Is there any studies being done on the Hysteresis on wheels?
Having read wheel building books I understand that a wheel is also flattens and rebounding as it comes around to the road.
How much energy is being lost with stiffer wheels? Say with aluminum spokes or carbon vs steel spokes, and the difference in blades ones to straight gauge and the double butted spokes. I actually had in the late 90’s the Spenergy SPOX wheels with the fiber spokes you could tie into a knot. They where actually really comfortable ride to them but also would flex on sprints and man if you had them on a trainer they would flex enough to rub your brake pads.
Anyways I’m curious to the effect wheel material and there stiffness effects the Hysteresis.
PS really enjoy your Podcast and the videos
This show is right in my wheelhouse, as a mathematician obsessed with cycling, so I love the occasional math terms like integration. Are there any books (or websites etc) that you would recommend about the math of cycling?

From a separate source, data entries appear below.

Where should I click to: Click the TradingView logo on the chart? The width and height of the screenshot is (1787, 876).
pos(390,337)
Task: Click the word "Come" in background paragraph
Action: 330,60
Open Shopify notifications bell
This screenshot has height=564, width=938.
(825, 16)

So Bicycling Science by MIT press is pretty good, there is one called Cycling Science that's worth having, and Faster by Jim Gourley is pretty good too.. the challenge for any book on the topic is just keeping up with the technology and also balancing the sort of basic math/science that we talk about here with the stuff people are really interested in which is genearlly 'yeah, but how do I go faster..' The Slowtwitch Forum is a fantastic place to go hang out and participate as so many of the authors of these books as well as the best minds in the industry tend to hang out there and interact with each other which is really cool!
I assume you have seen the spreadsheets by fastfitnesstips? If not check them out, they are right up your street.
"Connect crazyness with women." Hippocrates totally nailed it there.